[Records from a data collection]
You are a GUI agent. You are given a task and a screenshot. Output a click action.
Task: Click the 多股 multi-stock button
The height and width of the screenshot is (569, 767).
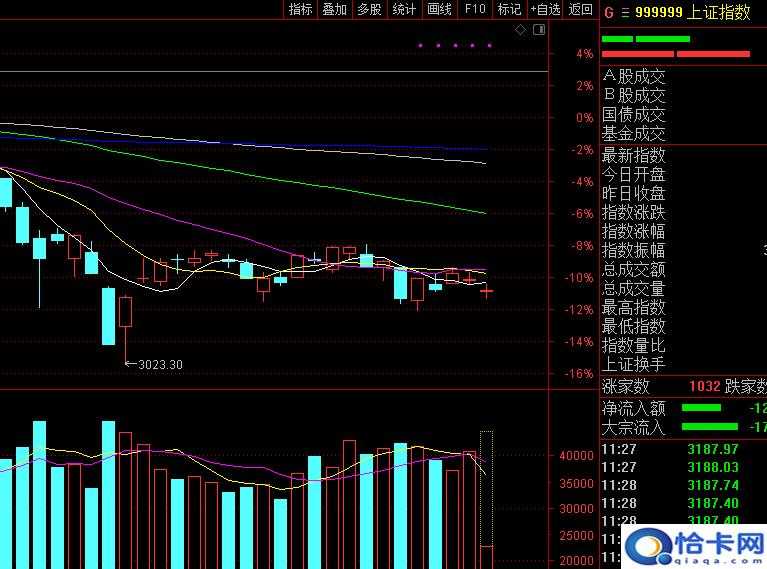coord(369,9)
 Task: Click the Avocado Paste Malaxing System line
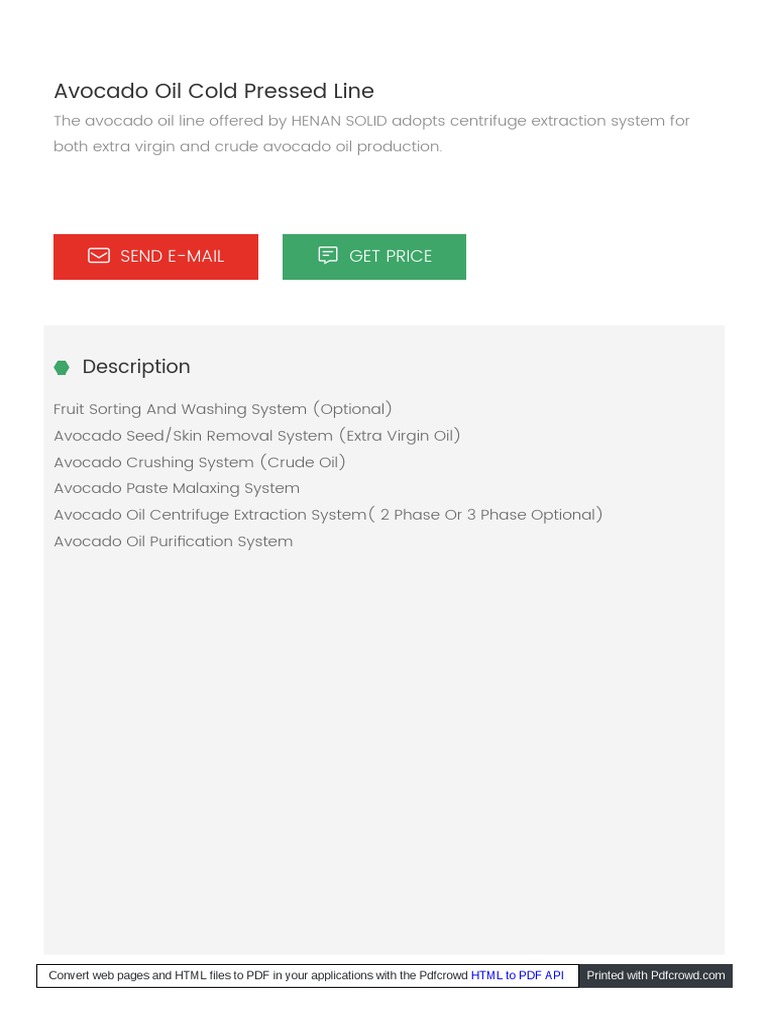click(x=177, y=488)
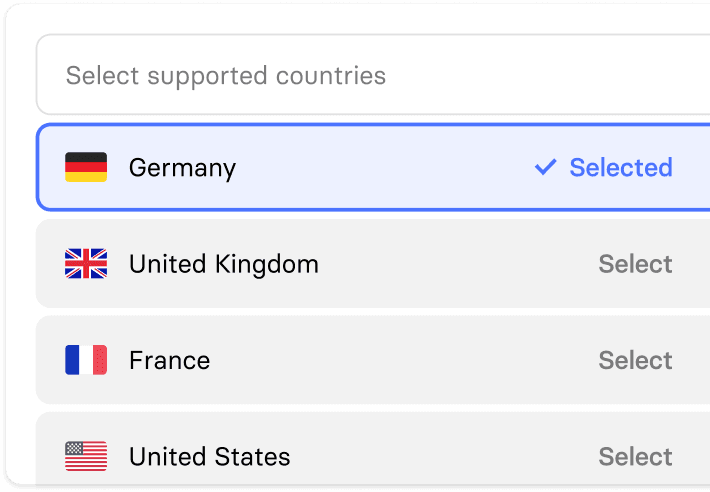Click empty space in the highlighted Germany row
710x492 pixels.
[385, 167]
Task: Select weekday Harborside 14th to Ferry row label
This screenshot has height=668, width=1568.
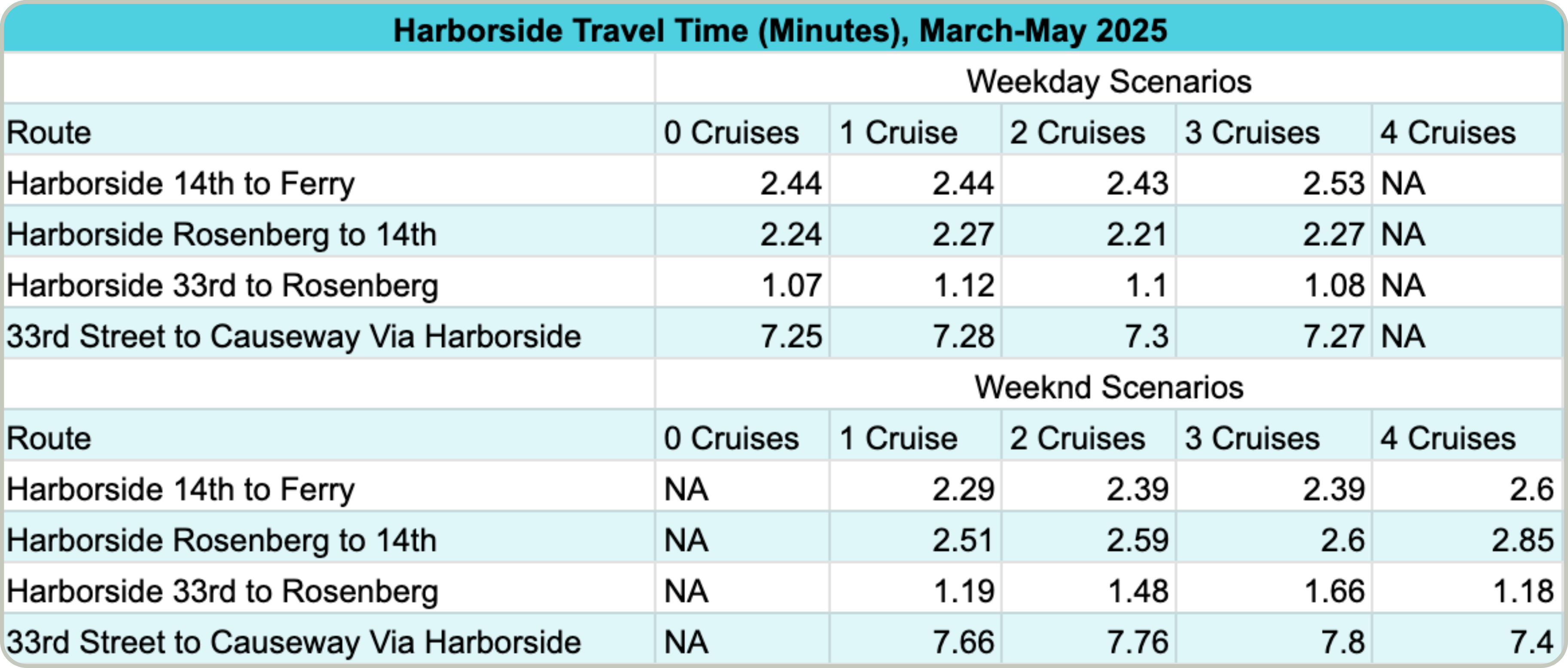Action: 181,184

### YOUR TASK
Could you transcribe exactly the lines from the one with "The height and" through the end of the data, both ends included, and nothing else, skipping the pictures?

### TASK SOLUTION
The height and width of the screenshot is (569, 767).
coord(369,9)
 Task: Click the Avocado Paste Malaxing System line
click(x=177, y=488)
Click empty space in the highlighted Germany row
710x492 pixels.
[385, 167]
Task: Select weekday Harborside 14th to Ferry row label
This screenshot has height=668, width=1568.
Action: 181,184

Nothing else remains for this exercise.